→ **Assignment**:
Go through the records and filter out every line lacking the word "each"; copy the lines that remain.

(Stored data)
:::
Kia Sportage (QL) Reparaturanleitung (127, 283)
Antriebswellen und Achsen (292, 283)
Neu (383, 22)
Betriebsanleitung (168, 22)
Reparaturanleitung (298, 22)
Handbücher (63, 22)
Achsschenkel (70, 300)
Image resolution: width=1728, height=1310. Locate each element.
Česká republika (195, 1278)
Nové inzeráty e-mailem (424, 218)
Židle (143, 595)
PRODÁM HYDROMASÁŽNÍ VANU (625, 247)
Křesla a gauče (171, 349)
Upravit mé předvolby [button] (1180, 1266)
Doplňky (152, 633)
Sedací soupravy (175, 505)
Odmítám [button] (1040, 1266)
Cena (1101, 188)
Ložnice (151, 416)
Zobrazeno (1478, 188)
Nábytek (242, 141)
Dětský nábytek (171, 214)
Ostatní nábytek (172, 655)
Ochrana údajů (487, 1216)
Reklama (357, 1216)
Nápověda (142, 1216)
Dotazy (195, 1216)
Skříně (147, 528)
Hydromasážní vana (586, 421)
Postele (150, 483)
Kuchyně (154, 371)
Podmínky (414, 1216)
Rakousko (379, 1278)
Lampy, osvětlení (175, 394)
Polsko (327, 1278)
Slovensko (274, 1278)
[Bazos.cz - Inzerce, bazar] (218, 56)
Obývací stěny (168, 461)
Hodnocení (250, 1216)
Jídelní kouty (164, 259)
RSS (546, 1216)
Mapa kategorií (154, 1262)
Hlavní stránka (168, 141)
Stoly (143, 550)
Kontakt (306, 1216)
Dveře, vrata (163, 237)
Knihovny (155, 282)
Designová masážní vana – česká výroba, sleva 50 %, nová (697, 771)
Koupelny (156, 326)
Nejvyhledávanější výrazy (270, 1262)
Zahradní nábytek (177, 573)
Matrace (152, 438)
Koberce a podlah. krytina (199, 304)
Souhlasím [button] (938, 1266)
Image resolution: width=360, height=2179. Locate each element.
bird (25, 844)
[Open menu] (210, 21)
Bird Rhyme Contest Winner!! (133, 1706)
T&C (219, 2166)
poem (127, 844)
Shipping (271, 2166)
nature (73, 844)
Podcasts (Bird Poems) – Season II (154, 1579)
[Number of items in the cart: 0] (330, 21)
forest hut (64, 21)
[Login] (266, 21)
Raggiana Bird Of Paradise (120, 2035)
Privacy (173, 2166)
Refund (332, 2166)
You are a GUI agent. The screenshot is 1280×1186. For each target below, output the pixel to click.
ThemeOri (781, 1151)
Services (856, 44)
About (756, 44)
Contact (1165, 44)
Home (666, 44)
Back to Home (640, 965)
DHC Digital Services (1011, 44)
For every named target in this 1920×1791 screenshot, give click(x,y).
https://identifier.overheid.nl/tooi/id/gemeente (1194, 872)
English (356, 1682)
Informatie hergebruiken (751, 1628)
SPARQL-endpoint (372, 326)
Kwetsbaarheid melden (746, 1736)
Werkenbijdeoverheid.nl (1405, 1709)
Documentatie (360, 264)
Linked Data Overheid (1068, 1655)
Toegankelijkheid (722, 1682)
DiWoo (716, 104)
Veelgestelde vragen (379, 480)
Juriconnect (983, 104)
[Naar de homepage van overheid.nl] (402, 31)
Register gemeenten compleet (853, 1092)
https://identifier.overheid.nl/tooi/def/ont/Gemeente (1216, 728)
:::
→ **Written response**:
Image resolution: width=1728, height=1310. Locate each element.
Image resolution: width=360, height=2179. Locate each element.
You are a GUI agent. The screenshot is 1280×1186. For each target below, output the pixel to click.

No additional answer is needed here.